Code for "Human Pose Regression with Residual Log-likelihood Estimation", ICCV 2021 Oral
421 stars 43 forks source link

Timed out initializing process group in store based barrier on rank: 2 #48

Open yotaroshimose opened 2 years ago

yotaroshimose commented 2 years ago

Hi, Thank you for sharing your great work!

I tried to run your training scripts. But my machine only has 4 GPUs. So I changed its WORLD SIZE to 4 from 8 in original yaml file.

Then it says "Timed out initializing process group in store based barrier on rank: 2" or sometimes it suddenly crashes during the epoch and my docker container shutdowns (indicating memory leak?).

Any advise on successfully running your training code?

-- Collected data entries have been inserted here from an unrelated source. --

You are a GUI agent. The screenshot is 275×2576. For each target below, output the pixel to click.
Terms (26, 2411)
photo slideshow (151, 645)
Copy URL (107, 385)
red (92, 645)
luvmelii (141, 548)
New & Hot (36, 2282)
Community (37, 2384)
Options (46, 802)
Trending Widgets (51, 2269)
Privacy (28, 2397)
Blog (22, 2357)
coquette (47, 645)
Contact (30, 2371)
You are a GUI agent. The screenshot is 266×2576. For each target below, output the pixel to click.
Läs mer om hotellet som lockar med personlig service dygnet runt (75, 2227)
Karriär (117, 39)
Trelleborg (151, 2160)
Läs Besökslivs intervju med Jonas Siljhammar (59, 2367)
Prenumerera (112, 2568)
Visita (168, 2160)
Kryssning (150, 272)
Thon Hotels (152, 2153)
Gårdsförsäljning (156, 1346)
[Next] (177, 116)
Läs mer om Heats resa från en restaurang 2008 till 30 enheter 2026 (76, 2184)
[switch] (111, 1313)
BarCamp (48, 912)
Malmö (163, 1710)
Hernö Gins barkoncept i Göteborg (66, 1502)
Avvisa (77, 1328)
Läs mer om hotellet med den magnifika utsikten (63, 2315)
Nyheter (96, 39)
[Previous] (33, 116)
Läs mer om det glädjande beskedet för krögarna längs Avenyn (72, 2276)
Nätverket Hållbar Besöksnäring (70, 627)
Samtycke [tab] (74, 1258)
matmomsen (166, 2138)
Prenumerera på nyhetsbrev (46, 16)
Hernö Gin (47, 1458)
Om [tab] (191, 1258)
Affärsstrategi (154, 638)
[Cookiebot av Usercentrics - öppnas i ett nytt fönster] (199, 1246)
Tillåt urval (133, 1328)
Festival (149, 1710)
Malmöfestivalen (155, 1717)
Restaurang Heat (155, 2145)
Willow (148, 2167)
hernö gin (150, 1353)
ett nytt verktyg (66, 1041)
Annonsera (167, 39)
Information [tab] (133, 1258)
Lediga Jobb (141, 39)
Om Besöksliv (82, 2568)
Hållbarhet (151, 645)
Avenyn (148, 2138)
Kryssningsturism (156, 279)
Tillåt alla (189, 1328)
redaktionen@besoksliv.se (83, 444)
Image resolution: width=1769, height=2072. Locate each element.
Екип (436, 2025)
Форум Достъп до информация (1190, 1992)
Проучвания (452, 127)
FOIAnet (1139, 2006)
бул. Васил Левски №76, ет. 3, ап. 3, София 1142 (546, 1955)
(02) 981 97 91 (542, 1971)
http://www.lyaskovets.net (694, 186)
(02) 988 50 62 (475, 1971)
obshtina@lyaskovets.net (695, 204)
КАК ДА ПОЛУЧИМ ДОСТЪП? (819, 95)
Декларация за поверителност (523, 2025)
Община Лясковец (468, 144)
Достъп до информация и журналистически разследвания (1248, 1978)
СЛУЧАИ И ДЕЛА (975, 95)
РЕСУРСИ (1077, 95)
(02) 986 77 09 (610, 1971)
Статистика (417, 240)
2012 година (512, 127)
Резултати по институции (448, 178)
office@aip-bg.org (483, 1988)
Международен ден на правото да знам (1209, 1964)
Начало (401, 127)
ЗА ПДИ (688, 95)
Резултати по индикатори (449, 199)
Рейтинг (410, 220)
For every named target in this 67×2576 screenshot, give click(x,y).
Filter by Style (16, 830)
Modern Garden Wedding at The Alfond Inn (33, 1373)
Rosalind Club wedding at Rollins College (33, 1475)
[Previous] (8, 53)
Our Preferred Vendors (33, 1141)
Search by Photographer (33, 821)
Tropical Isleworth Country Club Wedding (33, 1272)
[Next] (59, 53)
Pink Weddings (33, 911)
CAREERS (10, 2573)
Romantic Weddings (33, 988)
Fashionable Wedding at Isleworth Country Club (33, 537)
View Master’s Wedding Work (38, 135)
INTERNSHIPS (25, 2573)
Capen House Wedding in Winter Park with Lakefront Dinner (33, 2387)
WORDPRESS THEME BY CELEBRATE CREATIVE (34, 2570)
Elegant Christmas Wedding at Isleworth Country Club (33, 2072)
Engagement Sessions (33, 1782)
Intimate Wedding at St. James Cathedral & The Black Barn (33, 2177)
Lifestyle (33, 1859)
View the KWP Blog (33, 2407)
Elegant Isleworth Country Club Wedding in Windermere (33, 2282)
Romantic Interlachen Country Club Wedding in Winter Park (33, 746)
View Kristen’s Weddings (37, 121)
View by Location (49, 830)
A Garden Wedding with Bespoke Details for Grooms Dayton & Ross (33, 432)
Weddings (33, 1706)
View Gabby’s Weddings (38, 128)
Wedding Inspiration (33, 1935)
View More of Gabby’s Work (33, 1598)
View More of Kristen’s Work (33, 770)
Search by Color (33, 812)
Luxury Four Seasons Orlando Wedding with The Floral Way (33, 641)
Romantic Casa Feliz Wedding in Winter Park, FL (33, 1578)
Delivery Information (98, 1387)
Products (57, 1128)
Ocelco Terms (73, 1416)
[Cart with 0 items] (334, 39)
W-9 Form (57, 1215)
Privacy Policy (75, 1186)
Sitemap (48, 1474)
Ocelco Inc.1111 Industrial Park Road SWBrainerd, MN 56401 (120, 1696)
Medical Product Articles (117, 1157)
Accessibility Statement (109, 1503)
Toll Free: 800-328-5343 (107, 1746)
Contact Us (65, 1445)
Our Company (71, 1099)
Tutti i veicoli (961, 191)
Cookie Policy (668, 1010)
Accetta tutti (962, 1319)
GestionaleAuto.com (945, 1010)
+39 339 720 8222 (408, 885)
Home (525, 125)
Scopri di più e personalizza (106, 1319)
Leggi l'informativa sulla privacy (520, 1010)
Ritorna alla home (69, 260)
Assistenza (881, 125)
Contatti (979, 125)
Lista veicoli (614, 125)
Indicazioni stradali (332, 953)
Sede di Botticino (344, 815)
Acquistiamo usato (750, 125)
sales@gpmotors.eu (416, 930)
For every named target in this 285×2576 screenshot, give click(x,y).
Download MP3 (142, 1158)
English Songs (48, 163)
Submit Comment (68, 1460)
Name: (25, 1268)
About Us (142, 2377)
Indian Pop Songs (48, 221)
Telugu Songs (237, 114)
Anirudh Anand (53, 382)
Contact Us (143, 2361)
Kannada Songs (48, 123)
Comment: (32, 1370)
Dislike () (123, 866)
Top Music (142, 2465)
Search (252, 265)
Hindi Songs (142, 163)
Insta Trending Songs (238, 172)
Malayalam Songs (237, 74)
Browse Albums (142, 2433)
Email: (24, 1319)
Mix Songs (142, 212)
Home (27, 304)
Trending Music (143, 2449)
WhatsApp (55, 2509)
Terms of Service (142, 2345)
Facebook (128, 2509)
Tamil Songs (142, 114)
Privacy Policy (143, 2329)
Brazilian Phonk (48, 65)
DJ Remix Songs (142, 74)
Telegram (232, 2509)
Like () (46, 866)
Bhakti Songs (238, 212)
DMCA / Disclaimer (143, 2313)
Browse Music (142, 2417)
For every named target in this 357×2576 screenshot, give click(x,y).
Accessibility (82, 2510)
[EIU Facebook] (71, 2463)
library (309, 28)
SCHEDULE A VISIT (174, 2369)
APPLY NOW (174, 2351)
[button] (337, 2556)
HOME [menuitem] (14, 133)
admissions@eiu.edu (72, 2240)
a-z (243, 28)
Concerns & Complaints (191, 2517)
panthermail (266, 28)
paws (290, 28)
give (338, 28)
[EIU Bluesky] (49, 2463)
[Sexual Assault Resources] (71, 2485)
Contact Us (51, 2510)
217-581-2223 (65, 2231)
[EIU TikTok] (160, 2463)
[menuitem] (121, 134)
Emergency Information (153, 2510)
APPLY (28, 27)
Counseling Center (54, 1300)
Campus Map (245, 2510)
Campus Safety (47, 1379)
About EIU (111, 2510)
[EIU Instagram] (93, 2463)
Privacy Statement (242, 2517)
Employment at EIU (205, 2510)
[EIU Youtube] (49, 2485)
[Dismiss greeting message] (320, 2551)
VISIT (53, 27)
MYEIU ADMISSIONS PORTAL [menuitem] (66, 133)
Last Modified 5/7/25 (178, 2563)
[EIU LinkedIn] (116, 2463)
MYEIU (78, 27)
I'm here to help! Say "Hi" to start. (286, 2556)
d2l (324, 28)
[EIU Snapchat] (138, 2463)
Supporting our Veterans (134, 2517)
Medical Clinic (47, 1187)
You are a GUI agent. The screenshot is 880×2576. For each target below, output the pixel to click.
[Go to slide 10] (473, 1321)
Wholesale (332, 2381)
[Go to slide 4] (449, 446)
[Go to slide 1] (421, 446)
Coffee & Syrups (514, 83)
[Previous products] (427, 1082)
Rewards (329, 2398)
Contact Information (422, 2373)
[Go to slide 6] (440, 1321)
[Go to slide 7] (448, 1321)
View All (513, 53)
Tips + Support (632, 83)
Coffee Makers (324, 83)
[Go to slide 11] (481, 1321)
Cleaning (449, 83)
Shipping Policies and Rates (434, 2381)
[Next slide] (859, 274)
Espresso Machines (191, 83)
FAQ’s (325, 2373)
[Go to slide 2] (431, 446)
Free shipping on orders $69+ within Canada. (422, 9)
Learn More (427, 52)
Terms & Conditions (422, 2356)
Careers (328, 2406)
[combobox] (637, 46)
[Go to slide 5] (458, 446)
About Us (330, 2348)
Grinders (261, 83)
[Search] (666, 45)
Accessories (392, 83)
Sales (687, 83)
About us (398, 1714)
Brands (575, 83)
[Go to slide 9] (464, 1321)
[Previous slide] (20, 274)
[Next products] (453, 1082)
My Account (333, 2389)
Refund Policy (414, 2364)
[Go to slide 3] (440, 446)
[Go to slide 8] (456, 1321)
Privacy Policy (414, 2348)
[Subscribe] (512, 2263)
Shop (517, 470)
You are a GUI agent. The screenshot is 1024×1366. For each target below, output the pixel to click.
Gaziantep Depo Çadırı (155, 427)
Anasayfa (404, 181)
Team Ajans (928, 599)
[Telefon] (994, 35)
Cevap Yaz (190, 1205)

Thank you for your cooperation.

WjzZwd commented 2 years ago

@yotaroshimose bro,my english is not very good ,so maybe i wrongly understand your question,the following is my advice you can add a statement -> CUDA_VISIBLE_DEVICES=0,1 (i have 4 GPU but only use the first and the second) before the statement -> python ./scripts/validate.py \
in the file which name is validate.sh or train.sh wish help you

yotaroshimose commented 2 years ago

Thank you for your kind reply. I will try the way of your device control. thank you.